Text extract:
********
Monthly Archives: April 2012

The Mormon Mind Prison

Well, it wouldn’t be quite fair on a blog that’s supposed to be dedicated to Mormonism (sorry folks, 2 Nephi is just sooo boring it’s hard to blog about) to do an entry on the “Muslim Mind Prison” and not follow-up with an essay on the Mormon Mind Prison.  Islam and Mormonism have a lot of similarities in how they were founded, but their present-day practice and social integration couldn’t be further apart.  Unlike Muslims, Mormons are well-integrated into most societies and cultures, have literacy rates up to Western standards, and (believe it or not) are more open-minded.  Nevertheless, Mormons have several intellectual barriers that can make dialogue or debate a frustrating exercise.

Mormons Cannot Engage the Book of Mormon as Literature

I’ve pretty gone as far as I can with the missionaries at the temple visitor’s center.  After a certain point of discussion, they all but stop volunteering information or answering questions to any degree of satisfaction, and instead seem to be reading from a script.  It’s not really their fault, however, because I’ve tried to take them outside the perimeters of their mind prison.  The most obvious way in which we’re on two irreconcilable wavelengths is my stubborn refusal to accept the Book of Mormon as fact in any way.  My open rejection of its historicity is met with aggressive, dogmatic claims that saturate the entire discussion.  If you don’t believe the Book of Mormon, it will eventually take its toll on the conversation, as if the missionaries seem to be trying to gradually wear away at your defenses, fatigue you into conceding to their belief for the sake of advancing the conservation, or possibly get you to inadvertently agree with them in some small way.  It’s life or death for the Mormon in this scenario, because the Book of Mormon absolutely has to be literally true or else the entire faith unravels.  This contest of wills is possibly one of the keys to the missionary’s success rate, since even people who are challenging the claims of Mormonism need to overcome this hurdle to move the conservation forward, and agreeing with or ignoring their claims about its origins and authorship seems like a small compromise at first.
********
Recorded data:
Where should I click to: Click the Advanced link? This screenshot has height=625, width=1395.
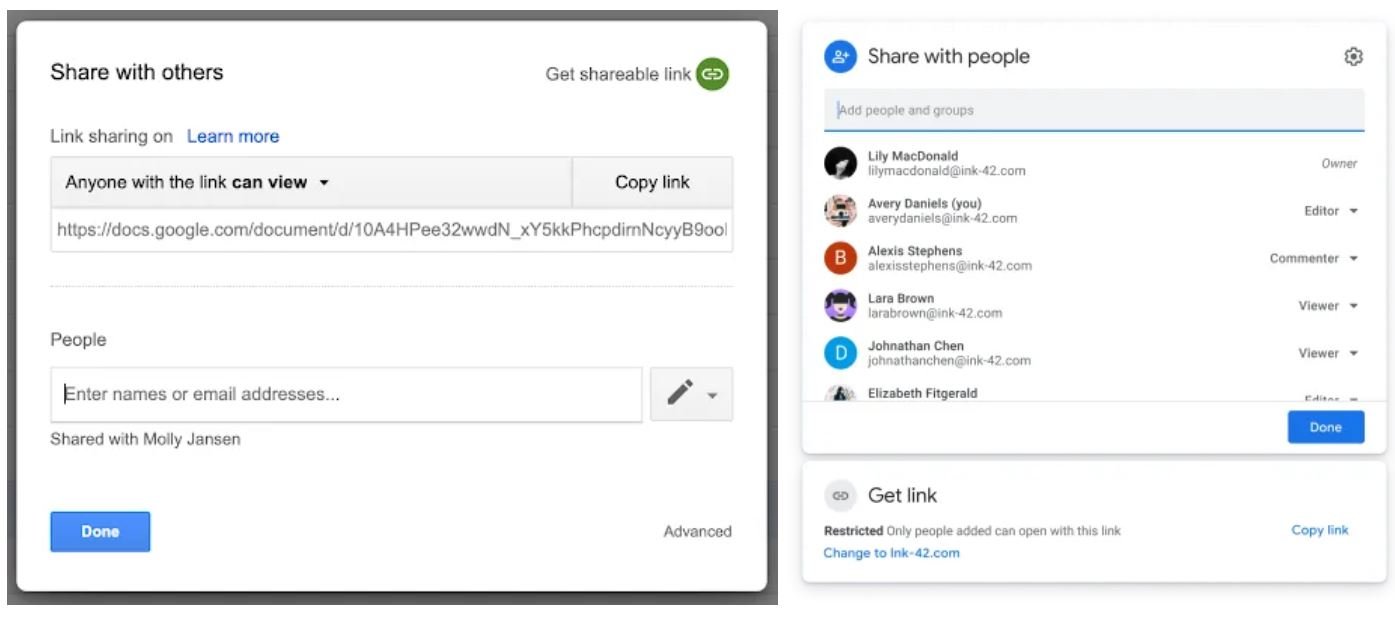pyautogui.click(x=697, y=532)
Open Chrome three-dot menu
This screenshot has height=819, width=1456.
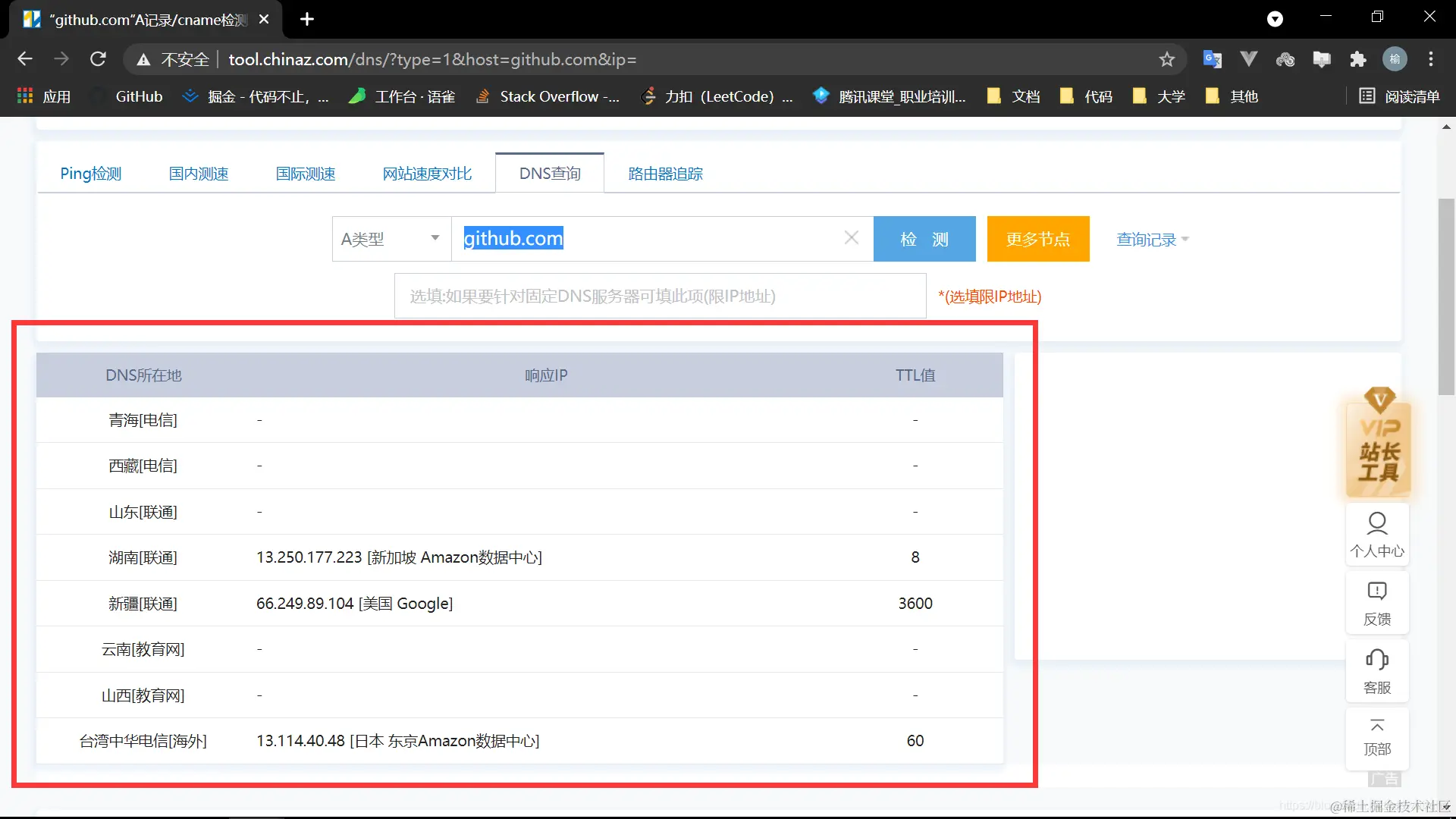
********
Work instructions:
**a.** According to the blog post on the Mormon mind prison, how do Mormons differ from Muslims? List every difference it names.
**b.** Reproduce the passage of the blog post on the Mormon mind prison from "Well, it wouldn’t" up to and including "a frustrating exercise.".

Exercise solutions:
**a.**
- Mormons are well-integrated into most societies and cultures.
- Mormons have literacy rates up to Western standards.
- Mormons are more open-minded.

**b.**
Well, it wouldn’t be quite fair on a blog that’s supposed to be dedicated to Mormonism (sorry folks, 2 Nephi is just sooo boring it’s hard to blog about) to do an entry on the “Muslim Mind Prison” and not follow-up with an essay on the Mormon Mind Prison.  Islam and Mormonism have a lot of similarities in how they were founded, but their present-day practice and social integration couldn’t be further apart.  Unlike Muslims, Mormons are well-integrated into most societies and cultures, have literacy rates up to Western standards, and (believe it or not) are more open-minded.  Nevertheless, Mormons have several intellectual barriers that can make dialogue or debate a frustrating exercise.